En mi mente, puedo visualizar al Señor sosteniéndonos como nuestro Padre cada vez que nos lastimamos y diciéndonos que coloquemos nuestra mirada y confiemos en Él, aunque no comprendamos por qué las cosas nos están pasando así. Cuando somos tentados a culparlo por nuestro dolor o a quejarnos: “Por favor, no hagas eso de nuevo, Papito”, podemos consolarnos en saber que Él está muy cerca de nosotros, que nos ama y a confiar que, aunque no siempre comprendamos, hay un propósito más alto en todo lo que nos pasa.
Así que mantengamos los ojos puestos en Él; confiemos en Él. Él nos está sosteniendo y sanando. Nunca nos dejará. Sepamos también que las risitas, o cualquier otra manera en que experimentamos el gozo, volverá pronto a ser parte de nuestra vida.
La tierna narración de un padre que jamás podrá olvidar el dolor que su pequeñín experimentó en un momento, seguramente encuentra eco en los muchos padres y madres que habrán de leer este pensamiento. Nuestra incapacidad para obviar el dolor de un hijo nos lleva a sufrir con él ó ella. Sin embargo, muy acertadamente, démonos cuenta que lo mismo ocurre siempre en el ámbito espiritual.

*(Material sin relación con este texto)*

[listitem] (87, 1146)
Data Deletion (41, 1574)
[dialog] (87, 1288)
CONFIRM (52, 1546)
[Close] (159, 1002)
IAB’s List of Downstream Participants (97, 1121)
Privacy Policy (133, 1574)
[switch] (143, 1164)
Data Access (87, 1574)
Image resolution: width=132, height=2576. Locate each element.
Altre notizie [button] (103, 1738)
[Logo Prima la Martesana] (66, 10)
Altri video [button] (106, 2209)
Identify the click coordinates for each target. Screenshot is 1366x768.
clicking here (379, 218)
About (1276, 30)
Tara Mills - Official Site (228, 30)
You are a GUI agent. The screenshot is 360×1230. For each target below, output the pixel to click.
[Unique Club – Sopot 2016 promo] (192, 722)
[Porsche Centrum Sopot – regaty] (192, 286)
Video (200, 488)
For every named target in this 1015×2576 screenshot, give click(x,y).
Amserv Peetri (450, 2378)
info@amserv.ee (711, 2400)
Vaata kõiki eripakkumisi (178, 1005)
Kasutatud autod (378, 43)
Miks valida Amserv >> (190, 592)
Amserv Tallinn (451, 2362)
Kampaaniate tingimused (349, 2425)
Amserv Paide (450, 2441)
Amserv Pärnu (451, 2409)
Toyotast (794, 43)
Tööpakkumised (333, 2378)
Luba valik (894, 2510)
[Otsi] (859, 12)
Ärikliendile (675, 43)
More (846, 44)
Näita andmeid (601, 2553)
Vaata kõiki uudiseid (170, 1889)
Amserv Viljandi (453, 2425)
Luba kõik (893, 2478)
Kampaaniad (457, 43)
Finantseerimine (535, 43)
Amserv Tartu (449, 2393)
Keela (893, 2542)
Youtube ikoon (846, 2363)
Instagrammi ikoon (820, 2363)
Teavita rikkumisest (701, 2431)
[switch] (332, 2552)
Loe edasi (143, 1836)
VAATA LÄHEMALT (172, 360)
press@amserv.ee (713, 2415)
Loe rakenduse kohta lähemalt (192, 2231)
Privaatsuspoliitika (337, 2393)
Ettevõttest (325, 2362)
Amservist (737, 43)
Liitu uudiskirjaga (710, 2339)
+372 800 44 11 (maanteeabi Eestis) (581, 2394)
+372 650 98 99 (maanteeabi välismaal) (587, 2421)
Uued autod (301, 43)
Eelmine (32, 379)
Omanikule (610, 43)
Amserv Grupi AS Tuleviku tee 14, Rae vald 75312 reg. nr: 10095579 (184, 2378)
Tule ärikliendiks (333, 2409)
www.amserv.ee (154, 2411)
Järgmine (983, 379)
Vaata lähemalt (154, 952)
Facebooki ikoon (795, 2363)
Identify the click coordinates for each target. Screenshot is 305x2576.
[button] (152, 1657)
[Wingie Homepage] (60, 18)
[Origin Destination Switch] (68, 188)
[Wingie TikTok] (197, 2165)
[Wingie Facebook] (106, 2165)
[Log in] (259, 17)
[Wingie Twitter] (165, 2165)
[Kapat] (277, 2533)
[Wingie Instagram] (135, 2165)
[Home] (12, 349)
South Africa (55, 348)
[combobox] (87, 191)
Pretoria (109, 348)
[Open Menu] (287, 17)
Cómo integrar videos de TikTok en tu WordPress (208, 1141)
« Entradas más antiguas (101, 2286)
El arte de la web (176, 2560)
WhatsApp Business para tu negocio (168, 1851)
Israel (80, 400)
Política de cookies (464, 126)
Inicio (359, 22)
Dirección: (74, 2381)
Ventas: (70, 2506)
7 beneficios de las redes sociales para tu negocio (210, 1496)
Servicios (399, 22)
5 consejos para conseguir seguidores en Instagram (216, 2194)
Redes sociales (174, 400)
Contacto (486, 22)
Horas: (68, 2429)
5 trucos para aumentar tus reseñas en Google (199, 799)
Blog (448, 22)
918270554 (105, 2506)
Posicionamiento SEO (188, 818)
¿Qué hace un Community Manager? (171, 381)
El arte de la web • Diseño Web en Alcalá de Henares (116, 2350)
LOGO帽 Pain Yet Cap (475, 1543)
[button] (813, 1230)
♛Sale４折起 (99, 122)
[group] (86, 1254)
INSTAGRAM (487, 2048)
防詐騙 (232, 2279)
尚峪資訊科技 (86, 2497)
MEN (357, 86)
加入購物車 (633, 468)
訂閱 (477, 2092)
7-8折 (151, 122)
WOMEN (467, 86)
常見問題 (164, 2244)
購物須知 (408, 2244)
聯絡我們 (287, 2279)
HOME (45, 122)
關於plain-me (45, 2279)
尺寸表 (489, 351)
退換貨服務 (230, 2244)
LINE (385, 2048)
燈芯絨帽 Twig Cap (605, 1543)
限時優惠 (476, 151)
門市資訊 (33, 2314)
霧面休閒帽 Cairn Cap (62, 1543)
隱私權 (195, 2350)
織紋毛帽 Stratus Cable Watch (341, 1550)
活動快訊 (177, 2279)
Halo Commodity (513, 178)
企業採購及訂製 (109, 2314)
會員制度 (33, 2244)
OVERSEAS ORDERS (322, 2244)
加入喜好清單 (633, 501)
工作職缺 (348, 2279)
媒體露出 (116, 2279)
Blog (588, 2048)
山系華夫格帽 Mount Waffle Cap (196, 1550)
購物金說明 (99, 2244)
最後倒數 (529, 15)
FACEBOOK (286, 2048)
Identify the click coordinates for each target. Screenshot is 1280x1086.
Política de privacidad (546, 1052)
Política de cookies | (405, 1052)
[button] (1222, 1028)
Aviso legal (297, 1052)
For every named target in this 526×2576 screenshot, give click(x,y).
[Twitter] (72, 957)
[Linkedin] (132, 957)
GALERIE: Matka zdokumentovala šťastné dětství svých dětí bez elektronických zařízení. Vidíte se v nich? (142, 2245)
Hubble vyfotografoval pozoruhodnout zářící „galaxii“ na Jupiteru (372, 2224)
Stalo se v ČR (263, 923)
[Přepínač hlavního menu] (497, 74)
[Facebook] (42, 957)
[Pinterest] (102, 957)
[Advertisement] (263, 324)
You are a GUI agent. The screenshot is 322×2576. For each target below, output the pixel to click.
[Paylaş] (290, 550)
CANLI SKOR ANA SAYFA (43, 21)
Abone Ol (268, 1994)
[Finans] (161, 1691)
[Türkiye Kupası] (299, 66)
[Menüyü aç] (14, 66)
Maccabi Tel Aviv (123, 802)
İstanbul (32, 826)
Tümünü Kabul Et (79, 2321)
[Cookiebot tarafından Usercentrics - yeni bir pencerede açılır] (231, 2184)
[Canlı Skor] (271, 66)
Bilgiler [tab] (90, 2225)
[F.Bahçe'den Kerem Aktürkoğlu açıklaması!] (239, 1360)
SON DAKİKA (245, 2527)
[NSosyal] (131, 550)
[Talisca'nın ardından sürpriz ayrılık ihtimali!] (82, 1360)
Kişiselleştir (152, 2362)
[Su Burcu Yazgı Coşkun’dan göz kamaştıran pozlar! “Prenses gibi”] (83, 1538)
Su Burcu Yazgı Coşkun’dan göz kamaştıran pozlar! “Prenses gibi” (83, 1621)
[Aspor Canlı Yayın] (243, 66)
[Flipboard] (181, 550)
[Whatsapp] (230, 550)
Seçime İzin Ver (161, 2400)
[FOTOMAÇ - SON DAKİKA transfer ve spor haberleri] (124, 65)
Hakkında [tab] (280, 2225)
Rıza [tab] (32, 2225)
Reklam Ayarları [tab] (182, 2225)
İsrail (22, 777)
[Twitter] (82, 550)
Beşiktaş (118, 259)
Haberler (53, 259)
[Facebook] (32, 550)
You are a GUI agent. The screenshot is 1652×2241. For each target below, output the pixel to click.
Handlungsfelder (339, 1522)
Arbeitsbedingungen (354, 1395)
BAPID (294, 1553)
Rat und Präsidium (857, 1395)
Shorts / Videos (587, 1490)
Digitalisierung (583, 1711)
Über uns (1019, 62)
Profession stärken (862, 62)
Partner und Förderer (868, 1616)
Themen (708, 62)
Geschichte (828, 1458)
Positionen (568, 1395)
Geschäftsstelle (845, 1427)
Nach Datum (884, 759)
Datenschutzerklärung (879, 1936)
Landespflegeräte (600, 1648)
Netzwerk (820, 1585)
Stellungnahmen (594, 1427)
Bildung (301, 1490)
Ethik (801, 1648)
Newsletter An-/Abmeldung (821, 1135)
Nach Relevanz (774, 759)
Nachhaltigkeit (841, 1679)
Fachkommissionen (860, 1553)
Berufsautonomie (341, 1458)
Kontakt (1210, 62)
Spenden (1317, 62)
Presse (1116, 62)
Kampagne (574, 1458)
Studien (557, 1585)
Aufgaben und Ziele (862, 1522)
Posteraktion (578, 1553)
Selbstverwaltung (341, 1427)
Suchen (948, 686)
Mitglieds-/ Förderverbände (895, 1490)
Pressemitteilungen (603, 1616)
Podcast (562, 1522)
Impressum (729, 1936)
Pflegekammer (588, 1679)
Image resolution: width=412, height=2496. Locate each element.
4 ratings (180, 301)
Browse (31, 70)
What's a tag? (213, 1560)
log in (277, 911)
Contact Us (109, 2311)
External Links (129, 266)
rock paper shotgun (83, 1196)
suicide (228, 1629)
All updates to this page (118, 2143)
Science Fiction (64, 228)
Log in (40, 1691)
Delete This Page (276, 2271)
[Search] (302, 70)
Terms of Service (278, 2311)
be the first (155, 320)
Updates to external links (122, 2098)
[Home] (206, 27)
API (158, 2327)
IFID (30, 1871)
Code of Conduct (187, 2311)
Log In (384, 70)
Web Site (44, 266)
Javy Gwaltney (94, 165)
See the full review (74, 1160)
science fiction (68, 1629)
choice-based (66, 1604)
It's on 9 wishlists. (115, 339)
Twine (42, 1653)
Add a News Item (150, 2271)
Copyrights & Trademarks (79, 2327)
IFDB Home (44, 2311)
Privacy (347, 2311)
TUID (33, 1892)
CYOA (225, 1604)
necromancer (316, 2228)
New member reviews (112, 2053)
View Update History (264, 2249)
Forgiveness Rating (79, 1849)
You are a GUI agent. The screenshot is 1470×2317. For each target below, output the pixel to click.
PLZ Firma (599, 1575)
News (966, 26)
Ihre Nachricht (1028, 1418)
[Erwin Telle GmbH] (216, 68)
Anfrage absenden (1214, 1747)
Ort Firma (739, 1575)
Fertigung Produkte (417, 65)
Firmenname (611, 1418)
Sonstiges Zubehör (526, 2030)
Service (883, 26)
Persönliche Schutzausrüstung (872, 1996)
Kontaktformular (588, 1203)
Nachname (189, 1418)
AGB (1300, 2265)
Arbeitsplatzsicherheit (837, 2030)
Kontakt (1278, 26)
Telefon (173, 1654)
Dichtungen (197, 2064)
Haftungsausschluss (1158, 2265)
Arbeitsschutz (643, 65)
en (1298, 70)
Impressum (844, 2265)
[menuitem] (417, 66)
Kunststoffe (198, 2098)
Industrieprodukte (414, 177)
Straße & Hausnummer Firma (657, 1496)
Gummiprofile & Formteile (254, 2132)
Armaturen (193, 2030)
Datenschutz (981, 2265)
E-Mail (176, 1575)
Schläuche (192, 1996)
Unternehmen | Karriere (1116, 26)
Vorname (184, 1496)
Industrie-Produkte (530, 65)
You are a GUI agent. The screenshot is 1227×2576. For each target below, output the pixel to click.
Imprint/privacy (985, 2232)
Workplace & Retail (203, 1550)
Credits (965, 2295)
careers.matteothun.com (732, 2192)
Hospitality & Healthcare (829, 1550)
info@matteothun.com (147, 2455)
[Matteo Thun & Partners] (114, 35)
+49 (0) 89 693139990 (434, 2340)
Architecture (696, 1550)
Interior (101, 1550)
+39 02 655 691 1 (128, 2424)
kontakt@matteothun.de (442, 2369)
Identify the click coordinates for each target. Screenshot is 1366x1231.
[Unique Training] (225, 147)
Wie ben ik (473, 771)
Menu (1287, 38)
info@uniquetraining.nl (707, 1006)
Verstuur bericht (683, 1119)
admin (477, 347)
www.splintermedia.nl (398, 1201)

Solamente que, en este caso, nuestro Señor sí que está al control y se persona en todo momento para asegurarse de que, aunque la experiencia sea muy dolorosa, todo resulte para bien no sólo nuestro, sino de aquellos que nos rodean; aunque en el momento no pensemos que así pueda llegar a hacer. Tal vez usted esté pasando por un momento difícil en su vida y se pregunta si a Dios le interesará.
Bueno, ¿qué tal si hacemos un tiempito este fin de semana para acercarnos a adorar, en compañía de muchos otros, al Padre de los padres,... al Señor Dios? Estoy seguro de que no sólo saldremos consolados, sino que también tendremos las “risitas” propias de un gozo que salta de lo más profundo de nuestro interior. Adelante y que Dios les bendiga.